As he rolled into the fetal position, the bear swatted him and tore at his clothes, but then left him to again maul the first man, Lewis said.

By the time the bear left the first man, identified as a 46-year-old from the Anchorage area, he had been bitten twice -- once on the head and once on the lower body, said Central Emergency Services spokesman Brad Nelson.

The second man, who Lewis said was left with bruises and torn clothes, was able to get his friend onto their boat .

They met medics at a boat launch near the Kenai Keys subdivision and the more seriously injured man was transferred to a hospital in Soldotna and then sent to Anchorage, Nelson said. He is still hospitalized.

November can be a popular time for early-season trappers who want to travel without encountering much snow, Lewis said. Bears are not necessarily hibernating at this time of year.

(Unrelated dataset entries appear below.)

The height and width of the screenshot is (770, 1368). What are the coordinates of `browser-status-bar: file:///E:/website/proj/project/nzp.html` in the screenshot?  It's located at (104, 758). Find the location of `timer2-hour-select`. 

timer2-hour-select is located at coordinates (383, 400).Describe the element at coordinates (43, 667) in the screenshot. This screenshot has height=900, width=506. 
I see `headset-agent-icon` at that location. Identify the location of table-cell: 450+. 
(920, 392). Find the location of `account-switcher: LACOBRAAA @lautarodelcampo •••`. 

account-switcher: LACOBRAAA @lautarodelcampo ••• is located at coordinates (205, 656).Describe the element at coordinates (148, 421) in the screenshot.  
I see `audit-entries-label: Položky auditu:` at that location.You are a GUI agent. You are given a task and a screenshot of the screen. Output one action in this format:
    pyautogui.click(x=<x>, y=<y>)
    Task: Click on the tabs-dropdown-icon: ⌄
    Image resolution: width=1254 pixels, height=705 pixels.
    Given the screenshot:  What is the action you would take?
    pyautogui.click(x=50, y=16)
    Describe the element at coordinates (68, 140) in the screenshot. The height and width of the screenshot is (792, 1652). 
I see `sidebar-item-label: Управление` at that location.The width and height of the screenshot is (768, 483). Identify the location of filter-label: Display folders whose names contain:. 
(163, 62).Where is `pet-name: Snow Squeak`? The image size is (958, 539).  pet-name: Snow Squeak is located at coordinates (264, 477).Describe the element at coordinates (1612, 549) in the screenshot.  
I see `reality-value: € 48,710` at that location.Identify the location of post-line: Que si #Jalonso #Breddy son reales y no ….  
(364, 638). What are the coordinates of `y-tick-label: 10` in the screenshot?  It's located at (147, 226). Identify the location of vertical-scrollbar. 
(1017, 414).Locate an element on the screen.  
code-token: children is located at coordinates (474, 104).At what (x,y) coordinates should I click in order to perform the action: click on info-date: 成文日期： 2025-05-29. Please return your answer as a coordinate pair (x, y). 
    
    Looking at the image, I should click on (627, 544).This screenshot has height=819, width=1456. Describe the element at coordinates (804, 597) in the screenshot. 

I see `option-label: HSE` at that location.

"If there's still food available, and there seems to be quite a bit available, they can be up," he said.

Lewis said flooding earlier in the fall has left salmon carcasses washed up above the river's high water mark.

"Those bears seem to be out picking it up," he said.

It's not known what spurred the attack, but the trappers and Fish and Game think the bear may have been a surprised sow protecting her young. The second trapper went back the next day to collect his snares and noticed bear cub tracks in the area, Lewis said.

The department has no immediate plans to find and kill the animal.

"This is a remote location," he said. "It seems like a pretty classic surprise encounter."